AI Revolutionizes Discovery of Mammalian Metabolites

AI Revolutionizes Discovery of Mammalian Metabolites

A recent study has highlighted a groundbreaking advancement in metabolomics, focusing on how artificial intelligence (AI) is transforming the discovery of mammalian metabolites. By utilizing machine learning techniques, researchers have developed a model named DeepMet, which enhances the identification and characterization of metabolites in mammalian systems.

AI-Driven Training Dataset Development

The foundation of this research relies on a training dataset sourced from the Human Metabolome Database (HMDB). This extensive database features 114,222 metabolites, with a majority classified as expected or predicted rather than experimentally verified. Out of these, only 8,970 metabolites were found to be detected or quantified, primarily consisting of lipids, which accounted for a significant number (6,791) of the identified compounds.
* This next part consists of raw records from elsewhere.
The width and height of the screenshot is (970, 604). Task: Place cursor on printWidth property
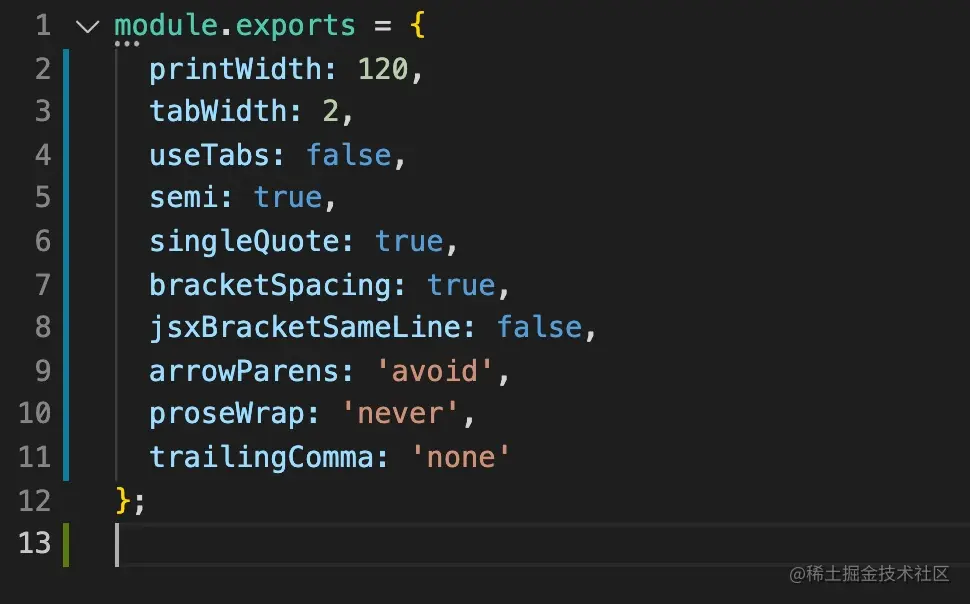[x=235, y=69]
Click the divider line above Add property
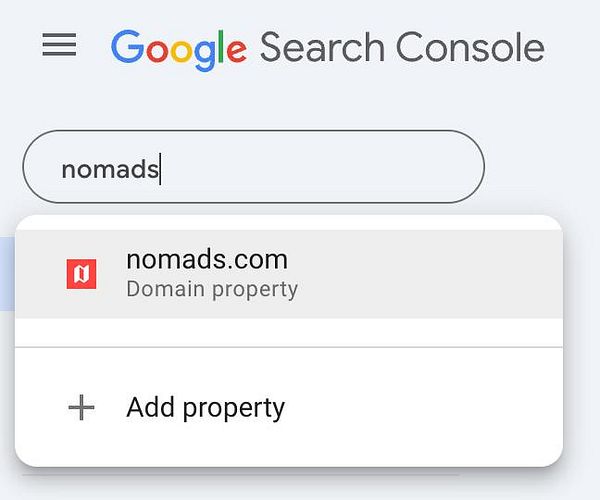This screenshot has height=500, width=600. (288, 347)
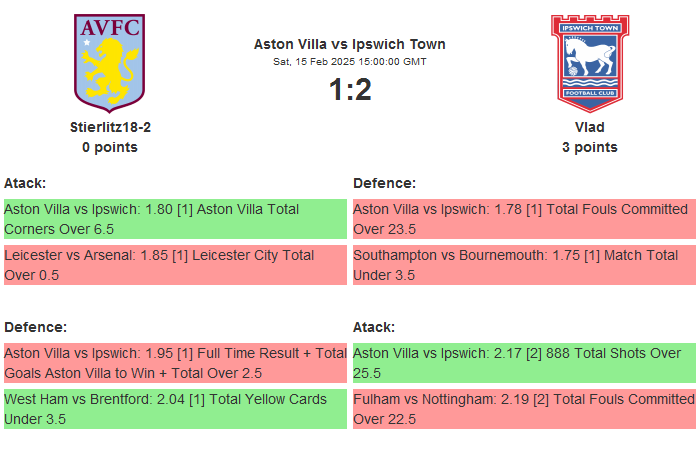Select the Aston Villa to Win bet row

(x=175, y=362)
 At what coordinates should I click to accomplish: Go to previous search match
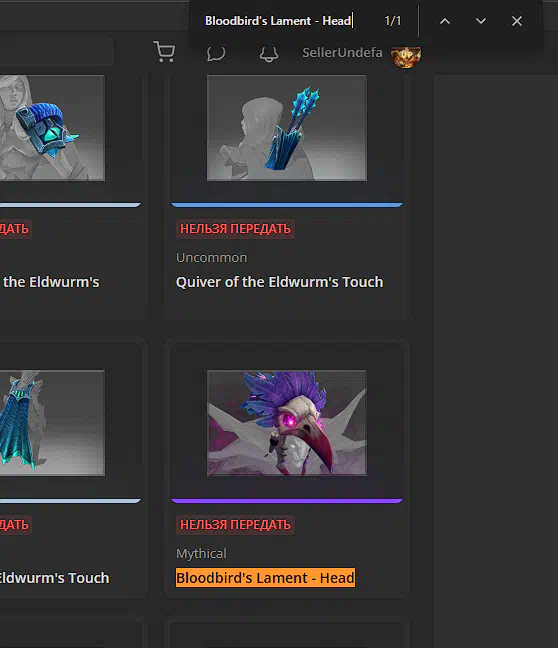coord(445,21)
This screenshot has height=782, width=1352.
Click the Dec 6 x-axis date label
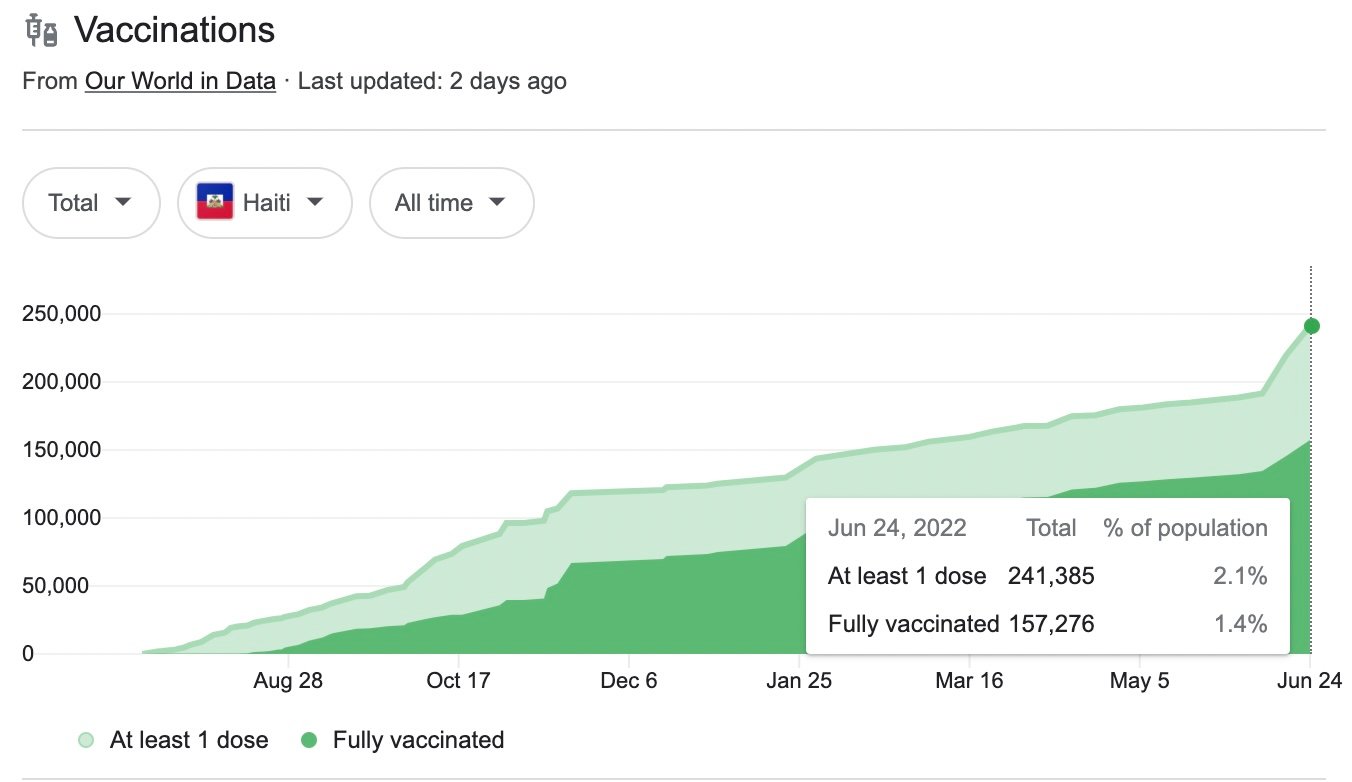[x=629, y=681]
Data Filtering and Model Training

  • Training set validation: To refine the dataset, lipids were excluded, resulting in a final training set of 2,046 small molecule metabolites.
  • SMILES representation: The structures were converted into canonical SMILES format, ensuring data integrity for the language model.
  • Model architecture: A recurrent neural network (RNN) based on long short-term memory (LSTM) was employed, demonstrating superior performance in generating metabolite-like structures.

Evaluating Metabolite Similarities

The researchers conducted various analyses to ensure that the AI-generated compounds exhibited characteristics akin to known metabolites. Techniques included dimensionality reduction to visualize chemical similarities and the use of a supervised machine learning classifier to differentiate between generated and actual metabolites.

Additionally, the authors utilized BioTransformer, a knowledgebase for enzymatic reactions, to further validate the generated metabolites against existing biotransformation products.

Integration with Experimental Data

To substantiate predictions made by DeepMet, a large-scale resource of anonymized human metabolomics data was leveraged. This resource facilitated validation through mass spectrometry, enhancing the reliability of the generated metabolites identified by the AI model.